Kendimi, kızın kapısının önünde telkin ederken bulmam ilginçti ama kâbus görüyor olabilirdi. Bu konuda bir yabancıya karşı bile hassastım. Aynı sesi tekrarladığında yumruk yaptığım elimi hafifçe kapıya vurdum.

"Ne görüyorsun?" diye mırıldandım stresle. Yeniden, bu sefer daha hızlı ve üst üste vurdum. "Gerçek değil. Uyan, uyan, uyan."

Takılı kalmış gibi kapıyı çaldığımda elim aniden boşluğa gitti. İstediğim onu uyandırmaktı değil mi? Tamam, tek gözü kısık şekilde ve pijamalarıyla karşımda dikildiğinde göre kesinlikle uyanmıştı.

"Akşama kadar uyumuş muyum?" diye sordu esnerken.

"Henüz sabah," dediğimde utancımı gizlemeye çalıştım. "Sen iyi misin? Bazı sesler duydum."

Gözlerini kırpıştırarak ayılmaya çalıştı. Yatağına döndüğü an hiçbir şey olmamış gibi uykuya dalacağı belliydi. Sırf bu yüzden bile onu ölesiye kıskanabilirdim.

"Bir şey hatırlıyorum." Limon yemiş gibi dudaklarını büzdü. "Kötü bir rüya görüyordum. Amanın, ne kadar da feciydi."

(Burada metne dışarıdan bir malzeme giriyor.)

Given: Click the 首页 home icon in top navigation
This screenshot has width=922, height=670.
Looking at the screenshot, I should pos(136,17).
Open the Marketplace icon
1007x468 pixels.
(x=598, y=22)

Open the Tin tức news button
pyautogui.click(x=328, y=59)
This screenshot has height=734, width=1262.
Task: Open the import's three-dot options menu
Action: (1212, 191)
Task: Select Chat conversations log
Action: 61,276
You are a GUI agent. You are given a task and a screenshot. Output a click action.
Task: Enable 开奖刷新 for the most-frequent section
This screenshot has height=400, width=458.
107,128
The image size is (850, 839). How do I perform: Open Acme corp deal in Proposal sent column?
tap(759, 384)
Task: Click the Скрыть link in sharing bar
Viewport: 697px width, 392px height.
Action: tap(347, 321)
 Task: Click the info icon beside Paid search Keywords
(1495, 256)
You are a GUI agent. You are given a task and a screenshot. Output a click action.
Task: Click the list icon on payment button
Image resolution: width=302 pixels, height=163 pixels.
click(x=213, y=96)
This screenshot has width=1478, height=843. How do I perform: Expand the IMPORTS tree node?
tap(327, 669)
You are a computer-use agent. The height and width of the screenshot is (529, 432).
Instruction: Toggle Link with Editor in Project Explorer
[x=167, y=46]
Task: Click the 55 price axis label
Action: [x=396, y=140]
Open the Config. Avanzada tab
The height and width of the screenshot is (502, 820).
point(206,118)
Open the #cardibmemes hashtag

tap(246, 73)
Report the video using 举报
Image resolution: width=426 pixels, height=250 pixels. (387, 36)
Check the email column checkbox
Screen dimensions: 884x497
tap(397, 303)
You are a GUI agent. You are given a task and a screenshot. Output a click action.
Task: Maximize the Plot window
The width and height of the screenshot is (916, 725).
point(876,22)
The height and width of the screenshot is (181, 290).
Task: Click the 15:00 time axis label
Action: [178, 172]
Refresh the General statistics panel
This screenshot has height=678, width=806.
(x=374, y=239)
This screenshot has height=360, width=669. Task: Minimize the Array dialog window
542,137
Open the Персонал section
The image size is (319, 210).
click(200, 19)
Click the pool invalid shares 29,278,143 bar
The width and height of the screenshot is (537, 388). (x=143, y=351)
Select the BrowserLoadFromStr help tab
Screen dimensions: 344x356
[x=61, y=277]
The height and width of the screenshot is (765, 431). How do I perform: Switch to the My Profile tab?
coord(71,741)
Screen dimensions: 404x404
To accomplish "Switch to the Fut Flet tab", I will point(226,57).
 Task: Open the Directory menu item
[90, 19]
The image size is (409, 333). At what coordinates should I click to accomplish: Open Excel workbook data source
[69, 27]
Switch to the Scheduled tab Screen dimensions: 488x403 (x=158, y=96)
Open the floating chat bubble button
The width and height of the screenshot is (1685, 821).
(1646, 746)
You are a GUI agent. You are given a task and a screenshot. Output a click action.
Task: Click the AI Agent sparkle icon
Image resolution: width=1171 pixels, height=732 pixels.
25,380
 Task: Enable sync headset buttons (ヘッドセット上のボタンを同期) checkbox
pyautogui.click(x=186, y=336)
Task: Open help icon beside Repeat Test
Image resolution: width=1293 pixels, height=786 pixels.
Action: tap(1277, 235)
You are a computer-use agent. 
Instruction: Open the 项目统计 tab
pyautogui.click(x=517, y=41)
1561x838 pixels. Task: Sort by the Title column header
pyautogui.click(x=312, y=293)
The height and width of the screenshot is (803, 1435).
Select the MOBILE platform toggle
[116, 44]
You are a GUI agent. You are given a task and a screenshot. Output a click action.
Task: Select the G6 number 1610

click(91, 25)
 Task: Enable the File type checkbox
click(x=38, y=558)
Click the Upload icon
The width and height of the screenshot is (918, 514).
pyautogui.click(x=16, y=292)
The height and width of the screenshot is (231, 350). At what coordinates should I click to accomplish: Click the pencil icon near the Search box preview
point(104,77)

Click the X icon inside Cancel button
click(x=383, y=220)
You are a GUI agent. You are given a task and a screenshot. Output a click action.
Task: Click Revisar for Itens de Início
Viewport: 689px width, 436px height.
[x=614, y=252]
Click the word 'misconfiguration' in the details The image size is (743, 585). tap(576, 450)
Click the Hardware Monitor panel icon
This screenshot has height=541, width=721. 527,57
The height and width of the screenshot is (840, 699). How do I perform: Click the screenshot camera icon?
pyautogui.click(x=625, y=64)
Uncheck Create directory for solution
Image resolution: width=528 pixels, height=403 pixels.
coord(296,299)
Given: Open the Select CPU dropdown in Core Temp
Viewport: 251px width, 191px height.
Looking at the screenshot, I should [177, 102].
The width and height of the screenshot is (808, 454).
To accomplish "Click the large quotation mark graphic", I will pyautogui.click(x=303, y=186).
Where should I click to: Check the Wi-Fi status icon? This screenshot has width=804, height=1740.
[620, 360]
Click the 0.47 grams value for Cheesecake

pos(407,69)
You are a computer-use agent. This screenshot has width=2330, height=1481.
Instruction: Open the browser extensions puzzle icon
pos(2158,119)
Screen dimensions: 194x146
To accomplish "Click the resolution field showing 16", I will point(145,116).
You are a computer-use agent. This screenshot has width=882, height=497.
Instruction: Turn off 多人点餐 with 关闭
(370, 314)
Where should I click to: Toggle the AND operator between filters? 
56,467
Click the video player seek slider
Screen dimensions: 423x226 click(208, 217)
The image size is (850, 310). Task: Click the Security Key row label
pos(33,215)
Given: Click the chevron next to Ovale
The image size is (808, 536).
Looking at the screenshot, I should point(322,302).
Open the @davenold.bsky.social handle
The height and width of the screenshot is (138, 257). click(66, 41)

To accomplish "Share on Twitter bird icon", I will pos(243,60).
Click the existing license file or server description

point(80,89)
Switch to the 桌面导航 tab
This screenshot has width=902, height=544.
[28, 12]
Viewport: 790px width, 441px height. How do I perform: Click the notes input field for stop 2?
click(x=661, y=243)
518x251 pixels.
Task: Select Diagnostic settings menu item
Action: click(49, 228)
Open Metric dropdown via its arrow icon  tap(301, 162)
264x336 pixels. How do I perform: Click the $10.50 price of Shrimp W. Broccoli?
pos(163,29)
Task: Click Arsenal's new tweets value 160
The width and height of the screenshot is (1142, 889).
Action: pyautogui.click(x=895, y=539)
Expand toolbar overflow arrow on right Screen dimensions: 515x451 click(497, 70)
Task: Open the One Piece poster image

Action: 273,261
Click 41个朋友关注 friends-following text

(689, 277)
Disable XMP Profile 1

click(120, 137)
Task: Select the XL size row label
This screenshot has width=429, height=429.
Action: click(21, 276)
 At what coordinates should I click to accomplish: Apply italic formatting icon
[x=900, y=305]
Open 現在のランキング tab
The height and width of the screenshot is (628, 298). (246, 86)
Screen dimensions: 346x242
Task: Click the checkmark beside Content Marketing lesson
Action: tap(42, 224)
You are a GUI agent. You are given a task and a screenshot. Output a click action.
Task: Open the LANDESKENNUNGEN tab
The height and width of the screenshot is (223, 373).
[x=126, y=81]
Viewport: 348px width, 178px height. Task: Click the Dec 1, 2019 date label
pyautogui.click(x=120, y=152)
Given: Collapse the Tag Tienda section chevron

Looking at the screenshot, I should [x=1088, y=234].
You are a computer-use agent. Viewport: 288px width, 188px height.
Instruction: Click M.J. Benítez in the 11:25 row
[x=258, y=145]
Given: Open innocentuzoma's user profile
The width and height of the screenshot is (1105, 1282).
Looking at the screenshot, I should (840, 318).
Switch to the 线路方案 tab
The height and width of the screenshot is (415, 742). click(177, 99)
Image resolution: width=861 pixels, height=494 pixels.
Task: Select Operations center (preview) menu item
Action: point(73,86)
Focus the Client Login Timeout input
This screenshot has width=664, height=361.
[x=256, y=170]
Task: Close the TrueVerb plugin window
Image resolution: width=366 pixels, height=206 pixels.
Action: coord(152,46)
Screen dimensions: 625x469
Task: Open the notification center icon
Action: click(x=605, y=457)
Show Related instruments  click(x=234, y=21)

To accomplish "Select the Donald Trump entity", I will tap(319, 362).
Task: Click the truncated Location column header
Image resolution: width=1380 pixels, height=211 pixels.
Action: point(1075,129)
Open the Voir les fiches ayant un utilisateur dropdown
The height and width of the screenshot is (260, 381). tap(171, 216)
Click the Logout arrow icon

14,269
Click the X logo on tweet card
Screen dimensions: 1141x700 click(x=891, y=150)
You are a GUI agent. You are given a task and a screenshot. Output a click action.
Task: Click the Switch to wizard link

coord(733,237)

"Kâbus!" diye atladım. "Sen de onları görüyor musun?"

"Çok sık değil ama zaman zaman, herkes gibi." Kolaylıkla sohbete girebiliyordu, sırtını kapıya yasladı. "Çocukken gördüklerimi unutamazdım ama büyüdükten sonra sadece uyandığım ilk an hatırlıyorum. Sonra geçip gidiyor."

"Gerçekten mi? Nasıl yapıyorsun bunu?"

"Önce bir düşünüp korkularıma sıra veriyorum. Gün içinde aklıma gelecek olursa da, senin sıran geçti diyip hemen başka bir şeye odaklanırım. Ha bir de kimseye anlatmam."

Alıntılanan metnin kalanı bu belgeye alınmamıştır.